→ **Extracted material**:
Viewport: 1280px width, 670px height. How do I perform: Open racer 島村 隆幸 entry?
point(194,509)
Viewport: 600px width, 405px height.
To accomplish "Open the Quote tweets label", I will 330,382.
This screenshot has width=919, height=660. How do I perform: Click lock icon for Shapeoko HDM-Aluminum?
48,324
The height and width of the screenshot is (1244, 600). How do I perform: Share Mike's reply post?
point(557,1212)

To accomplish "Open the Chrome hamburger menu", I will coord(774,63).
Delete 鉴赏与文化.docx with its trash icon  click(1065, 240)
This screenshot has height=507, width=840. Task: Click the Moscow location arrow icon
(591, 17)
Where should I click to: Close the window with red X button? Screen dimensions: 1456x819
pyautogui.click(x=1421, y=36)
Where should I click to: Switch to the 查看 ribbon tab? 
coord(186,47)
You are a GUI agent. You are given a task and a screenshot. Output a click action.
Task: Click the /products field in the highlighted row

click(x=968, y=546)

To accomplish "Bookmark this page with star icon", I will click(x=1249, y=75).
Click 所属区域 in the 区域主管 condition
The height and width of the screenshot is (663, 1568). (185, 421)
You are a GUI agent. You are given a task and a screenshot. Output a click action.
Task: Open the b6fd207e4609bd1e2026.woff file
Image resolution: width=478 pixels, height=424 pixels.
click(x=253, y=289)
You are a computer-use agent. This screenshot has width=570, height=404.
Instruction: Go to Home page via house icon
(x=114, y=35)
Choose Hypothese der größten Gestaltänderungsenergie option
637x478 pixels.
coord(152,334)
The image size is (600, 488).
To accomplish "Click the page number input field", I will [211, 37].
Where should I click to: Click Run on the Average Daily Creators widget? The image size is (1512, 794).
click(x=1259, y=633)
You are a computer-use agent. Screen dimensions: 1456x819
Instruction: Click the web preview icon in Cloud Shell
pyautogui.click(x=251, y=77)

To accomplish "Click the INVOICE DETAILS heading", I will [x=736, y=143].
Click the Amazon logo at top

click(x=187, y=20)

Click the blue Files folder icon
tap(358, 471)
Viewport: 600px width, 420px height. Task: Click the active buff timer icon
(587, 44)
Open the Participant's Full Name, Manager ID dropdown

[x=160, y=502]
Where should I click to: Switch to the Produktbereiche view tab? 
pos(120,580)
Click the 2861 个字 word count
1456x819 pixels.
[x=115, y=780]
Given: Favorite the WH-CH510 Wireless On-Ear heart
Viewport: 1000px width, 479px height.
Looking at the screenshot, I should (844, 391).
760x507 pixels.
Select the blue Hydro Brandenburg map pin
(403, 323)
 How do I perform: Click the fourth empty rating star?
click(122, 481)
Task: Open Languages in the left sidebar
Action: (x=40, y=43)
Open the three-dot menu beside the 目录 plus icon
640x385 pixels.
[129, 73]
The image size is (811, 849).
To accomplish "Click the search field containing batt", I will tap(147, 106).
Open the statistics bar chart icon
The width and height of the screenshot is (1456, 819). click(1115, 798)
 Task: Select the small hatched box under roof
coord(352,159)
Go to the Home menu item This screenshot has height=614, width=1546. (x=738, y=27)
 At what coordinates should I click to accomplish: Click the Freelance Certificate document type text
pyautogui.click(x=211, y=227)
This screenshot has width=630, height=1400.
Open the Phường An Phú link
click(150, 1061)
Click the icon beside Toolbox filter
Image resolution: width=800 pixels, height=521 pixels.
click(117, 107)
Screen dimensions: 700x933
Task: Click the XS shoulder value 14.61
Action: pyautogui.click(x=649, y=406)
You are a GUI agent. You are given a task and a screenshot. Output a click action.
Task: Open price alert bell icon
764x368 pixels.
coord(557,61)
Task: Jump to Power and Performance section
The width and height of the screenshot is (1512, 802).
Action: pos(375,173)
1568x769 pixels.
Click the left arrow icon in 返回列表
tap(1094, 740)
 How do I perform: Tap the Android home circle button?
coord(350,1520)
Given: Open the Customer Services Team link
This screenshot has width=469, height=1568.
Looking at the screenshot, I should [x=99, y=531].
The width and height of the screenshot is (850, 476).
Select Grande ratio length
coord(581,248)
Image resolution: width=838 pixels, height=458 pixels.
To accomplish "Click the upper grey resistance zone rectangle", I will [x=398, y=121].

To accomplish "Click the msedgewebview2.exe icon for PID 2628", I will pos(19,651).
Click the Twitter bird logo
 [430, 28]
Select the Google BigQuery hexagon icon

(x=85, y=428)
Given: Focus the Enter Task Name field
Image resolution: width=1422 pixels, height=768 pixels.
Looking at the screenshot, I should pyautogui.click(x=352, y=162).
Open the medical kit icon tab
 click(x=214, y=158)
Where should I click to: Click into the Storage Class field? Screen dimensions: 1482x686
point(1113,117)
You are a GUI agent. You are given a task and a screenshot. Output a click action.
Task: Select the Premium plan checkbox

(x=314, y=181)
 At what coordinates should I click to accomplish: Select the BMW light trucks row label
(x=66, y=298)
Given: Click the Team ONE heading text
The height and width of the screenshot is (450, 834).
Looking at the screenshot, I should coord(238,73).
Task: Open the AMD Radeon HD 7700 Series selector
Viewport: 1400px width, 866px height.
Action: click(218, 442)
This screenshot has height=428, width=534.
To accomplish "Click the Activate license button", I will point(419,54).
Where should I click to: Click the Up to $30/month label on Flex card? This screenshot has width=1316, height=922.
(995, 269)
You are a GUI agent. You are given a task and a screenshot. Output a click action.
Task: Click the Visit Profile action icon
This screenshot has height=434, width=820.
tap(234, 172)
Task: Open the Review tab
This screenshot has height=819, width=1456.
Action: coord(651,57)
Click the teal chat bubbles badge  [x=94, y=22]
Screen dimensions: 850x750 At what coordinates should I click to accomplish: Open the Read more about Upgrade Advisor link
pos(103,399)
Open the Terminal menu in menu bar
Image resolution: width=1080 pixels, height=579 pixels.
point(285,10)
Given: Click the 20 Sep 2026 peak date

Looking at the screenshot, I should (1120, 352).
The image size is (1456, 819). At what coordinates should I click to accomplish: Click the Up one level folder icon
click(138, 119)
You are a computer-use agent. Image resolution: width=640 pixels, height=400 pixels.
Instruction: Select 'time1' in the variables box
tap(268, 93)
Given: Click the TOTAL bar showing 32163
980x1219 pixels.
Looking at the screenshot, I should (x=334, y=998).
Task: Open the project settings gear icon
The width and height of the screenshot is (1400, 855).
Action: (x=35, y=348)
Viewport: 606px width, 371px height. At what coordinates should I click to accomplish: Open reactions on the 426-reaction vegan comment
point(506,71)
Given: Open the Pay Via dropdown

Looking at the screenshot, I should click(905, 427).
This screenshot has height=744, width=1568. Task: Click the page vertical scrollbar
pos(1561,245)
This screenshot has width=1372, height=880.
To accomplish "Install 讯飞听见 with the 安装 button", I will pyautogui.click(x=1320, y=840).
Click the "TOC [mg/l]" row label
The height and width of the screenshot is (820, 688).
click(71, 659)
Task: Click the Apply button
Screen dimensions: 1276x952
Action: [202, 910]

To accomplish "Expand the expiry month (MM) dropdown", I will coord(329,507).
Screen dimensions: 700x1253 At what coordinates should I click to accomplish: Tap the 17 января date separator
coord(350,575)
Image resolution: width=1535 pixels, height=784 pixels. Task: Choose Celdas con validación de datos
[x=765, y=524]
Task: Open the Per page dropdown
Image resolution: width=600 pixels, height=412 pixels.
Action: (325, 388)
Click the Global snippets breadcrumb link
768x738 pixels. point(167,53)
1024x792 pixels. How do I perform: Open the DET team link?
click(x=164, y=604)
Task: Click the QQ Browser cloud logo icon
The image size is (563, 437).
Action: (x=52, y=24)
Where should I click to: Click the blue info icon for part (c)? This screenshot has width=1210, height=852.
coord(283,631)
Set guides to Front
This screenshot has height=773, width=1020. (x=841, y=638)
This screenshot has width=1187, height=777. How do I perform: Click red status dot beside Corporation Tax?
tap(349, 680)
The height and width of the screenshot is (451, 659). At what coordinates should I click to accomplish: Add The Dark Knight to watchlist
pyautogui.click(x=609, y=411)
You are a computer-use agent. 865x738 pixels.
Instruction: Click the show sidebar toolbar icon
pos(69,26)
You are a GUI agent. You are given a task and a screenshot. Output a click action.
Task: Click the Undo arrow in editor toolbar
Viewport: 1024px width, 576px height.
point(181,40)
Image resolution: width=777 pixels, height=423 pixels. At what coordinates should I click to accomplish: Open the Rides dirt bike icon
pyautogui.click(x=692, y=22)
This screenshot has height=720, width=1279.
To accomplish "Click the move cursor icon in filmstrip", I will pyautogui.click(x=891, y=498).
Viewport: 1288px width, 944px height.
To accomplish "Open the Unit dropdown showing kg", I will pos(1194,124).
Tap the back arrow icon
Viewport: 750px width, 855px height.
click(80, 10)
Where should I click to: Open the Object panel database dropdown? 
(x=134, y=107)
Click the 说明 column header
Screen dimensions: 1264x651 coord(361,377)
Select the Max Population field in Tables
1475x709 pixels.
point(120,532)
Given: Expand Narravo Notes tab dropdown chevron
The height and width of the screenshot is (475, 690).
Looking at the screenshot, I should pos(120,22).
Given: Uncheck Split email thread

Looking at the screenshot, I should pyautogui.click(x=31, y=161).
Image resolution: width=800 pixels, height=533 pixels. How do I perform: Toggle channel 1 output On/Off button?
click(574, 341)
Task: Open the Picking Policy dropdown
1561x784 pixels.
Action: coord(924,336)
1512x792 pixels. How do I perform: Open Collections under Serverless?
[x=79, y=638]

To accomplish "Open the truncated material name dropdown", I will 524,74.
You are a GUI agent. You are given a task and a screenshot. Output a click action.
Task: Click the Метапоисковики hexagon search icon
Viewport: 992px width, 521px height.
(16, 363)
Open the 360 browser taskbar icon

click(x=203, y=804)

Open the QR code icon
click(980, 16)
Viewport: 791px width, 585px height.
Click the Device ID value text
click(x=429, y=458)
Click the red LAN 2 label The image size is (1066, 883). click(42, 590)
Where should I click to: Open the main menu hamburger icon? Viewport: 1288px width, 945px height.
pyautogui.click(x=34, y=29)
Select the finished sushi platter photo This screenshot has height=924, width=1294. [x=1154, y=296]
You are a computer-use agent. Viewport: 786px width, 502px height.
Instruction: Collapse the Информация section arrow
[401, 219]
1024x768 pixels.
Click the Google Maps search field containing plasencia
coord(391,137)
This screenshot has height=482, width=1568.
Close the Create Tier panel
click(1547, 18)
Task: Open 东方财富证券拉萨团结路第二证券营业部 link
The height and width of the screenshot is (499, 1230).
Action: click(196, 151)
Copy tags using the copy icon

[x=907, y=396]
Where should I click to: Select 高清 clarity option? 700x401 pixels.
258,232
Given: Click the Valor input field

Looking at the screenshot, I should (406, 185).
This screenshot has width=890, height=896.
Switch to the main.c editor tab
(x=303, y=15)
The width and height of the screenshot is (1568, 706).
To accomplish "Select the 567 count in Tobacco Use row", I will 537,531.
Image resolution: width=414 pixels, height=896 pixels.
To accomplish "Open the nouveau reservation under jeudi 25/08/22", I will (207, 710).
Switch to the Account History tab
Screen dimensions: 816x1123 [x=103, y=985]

→ **Work to be completed**: Write out the material from its first line through the line containing "click(x=1259, y=633)", swapping "hamburger menu" for "overflow menu" and leaving everything else the same.

→ **Answer to this problem**:
Viewport: 1280px width, 670px height. How do I perform: Open racer 島村 隆幸 entry?
point(194,509)
Viewport: 600px width, 405px height.
To accomplish "Open the Quote tweets label", I will 330,382.
This screenshot has width=919, height=660. How do I perform: Click lock icon for Shapeoko HDM-Aluminum?
48,324
The height and width of the screenshot is (1244, 600). How do I perform: Share Mike's reply post?
point(557,1212)

To accomplish "Open the Chrome overflow menu", I will coord(774,63).
Delete 鉴赏与文化.docx with its trash icon  click(1065, 240)
This screenshot has height=507, width=840. Task: Click the Moscow location arrow icon
(591, 17)
Where should I click to: Close the window with red X button? Screen dimensions: 1456x819
pyautogui.click(x=1421, y=36)
Where should I click to: Switch to the 查看 ribbon tab? 
coord(186,47)
You are a GUI agent. You are given a task and a screenshot. Output a click action.
Task: Click the /products field in the highlighted row

click(x=968, y=546)

To accomplish "Bookmark this page with star icon", I will click(x=1249, y=75).
Click 所属区域 in the 区域主管 condition
The height and width of the screenshot is (663, 1568). (185, 421)
You are a GUI agent. You are given a task and a screenshot. Output a click action.
Task: Open the b6fd207e4609bd1e2026.woff file
Image resolution: width=478 pixels, height=424 pixels.
click(x=253, y=289)
You are a computer-use agent. This screenshot has width=570, height=404.
Instruction: Go to Home page via house icon
(x=114, y=35)
Choose Hypothese der größten Gestaltänderungsenergie option
637x478 pixels.
coord(152,334)
The image size is (600, 488).
To accomplish "Click the page number input field", I will [211, 37].
Where should I click to: Click Run on the Average Daily Creators widget? The image size is (1512, 794).
click(x=1259, y=633)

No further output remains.